Long time readers of this blog know that there is no pun too corny; and that I am good for a “shofar, so good” blog post each year come the Jewish High Holidays. With our annual (reimagined for COVID) Middle School Retreat taking place next week (!) with its inevitable blog post to follow, it means that I get to use my pun even earlier, albeit a week too soon for Rosh Hashanah.
I have been a head of school for thirteen years across three schools and, like all my colleagues, I have never had a spring like last spring, a summer like last summer, or a first week of school like this one.
So after all the work and the planning and the logistics and protocols and the procedures…how are things going at the end of the first week of the 2020-2021 school year at the Ottawa Jewish Community School?
Shofar, so good!
We have lived a thousand micro-dramas these last few weeks as it is one thing to put protocols into writing and an entirely other thing to put them into practice. I lived this experience myself as both a parent and a principal on the very first day of school! My experience of trying to figure out what to do in the grey areas between policy and life is being played out in homes and schools throughout our community, province and country. Teachers and parents are being called upon to exercise both caution and discretion in the face of unheard of conditions and we will be well-served to give each other space and permission to overcorrect and overcorrect again until we calibrate into our new normal.
But as I tried to express in last week’s post, our school is way more than a collection of COVID protocols and processes! Of course, safety is our most pressing concern these days, but only a schmidge below is our sacred duty to educate. And with regard to that holy enterprise, I am so grateful towards and proud of our teachers – especially the many new ones. The job of being a teacher has never been more complicated and never more important. Not only must our teachers do everything they had to do before, but they are also called upon to be distance and hybrid learning experts, healthcare workers and mental health professionals – all while taking care of themselves and their families. And while this is generally true of all teachers, it is especially true at the highest bar for OJCS teachers. Seeing the time and effort that goes into reaching it, is nothing short of inspirational.

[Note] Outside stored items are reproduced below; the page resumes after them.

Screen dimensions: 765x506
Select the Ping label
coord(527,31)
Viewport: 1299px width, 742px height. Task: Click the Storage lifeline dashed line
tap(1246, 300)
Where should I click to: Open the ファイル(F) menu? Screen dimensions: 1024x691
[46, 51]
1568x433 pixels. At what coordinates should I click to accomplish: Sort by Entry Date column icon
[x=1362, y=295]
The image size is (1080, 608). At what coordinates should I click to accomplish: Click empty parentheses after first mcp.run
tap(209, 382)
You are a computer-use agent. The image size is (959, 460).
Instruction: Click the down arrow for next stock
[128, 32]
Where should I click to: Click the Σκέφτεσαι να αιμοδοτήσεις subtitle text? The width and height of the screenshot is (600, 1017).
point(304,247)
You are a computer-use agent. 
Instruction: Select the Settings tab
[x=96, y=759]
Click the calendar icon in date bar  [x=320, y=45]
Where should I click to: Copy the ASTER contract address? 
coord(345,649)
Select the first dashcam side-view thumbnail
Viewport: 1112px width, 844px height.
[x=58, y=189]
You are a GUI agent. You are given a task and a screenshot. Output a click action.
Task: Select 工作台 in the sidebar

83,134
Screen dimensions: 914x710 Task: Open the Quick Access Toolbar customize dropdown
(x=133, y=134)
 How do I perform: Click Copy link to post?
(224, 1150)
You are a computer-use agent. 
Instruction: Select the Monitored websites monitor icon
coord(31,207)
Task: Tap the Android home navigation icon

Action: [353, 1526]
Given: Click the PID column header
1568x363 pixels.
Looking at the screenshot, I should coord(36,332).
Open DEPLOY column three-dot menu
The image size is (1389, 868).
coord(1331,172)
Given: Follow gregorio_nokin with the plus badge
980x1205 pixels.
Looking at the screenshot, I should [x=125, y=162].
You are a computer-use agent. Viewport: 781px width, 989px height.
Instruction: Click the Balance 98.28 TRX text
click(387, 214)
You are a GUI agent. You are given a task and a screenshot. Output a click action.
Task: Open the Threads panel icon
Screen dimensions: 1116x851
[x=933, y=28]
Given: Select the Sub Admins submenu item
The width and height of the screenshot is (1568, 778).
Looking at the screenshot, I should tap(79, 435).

We saw last spring how amazing our teachers were when we needed to make the pivot unplanned. (And we know that our community was paying attention as our enrollment has grown – and is still growing – despite an economic downturn.) Imagine how extraordinary our teachers are going to be when we have done nothing, but plan! If you are a current OJCS parent, of course, you don’t have to imagine – you can see it each and every day.
Other thoughts and musings from the first week…
…you know how you sometimes don’t fully appreciate something until you can’t do it? I always feel badly that I am not more of a presence in classrooms, but now I crave it! I can’t wait to be back in classrooms!
…I didn’t think I would miss the Shofar Patrol this much!
…I know I mentioned it above, but it really is true that you cannot know something until you live it. We have lots of fine-tuning ahead of us as we gain experience! We appreciate both your feedback and your patience as we learn and our policies evolve. Our “COVID FAQ” is live for a reason…it will change.
…I love using three entrances and exits this year, but please don’t tell any parents who hate it.
Please save the date! By both parent and teacher request, we are bringing back a traditional “Back to School” on Wednesday, September 23rd at 7:00 PM. The platform (virtual) may be new-school, but the program will be old-school. Apparently, my telling you each year that all the information you need as parents (homework policies, behavior management programs, and the curriculum) is simply on the classroom blogs hasn’t satisfied parents or teachers! So now that I have united you in your disagreement with me…welcome back “Back to School”.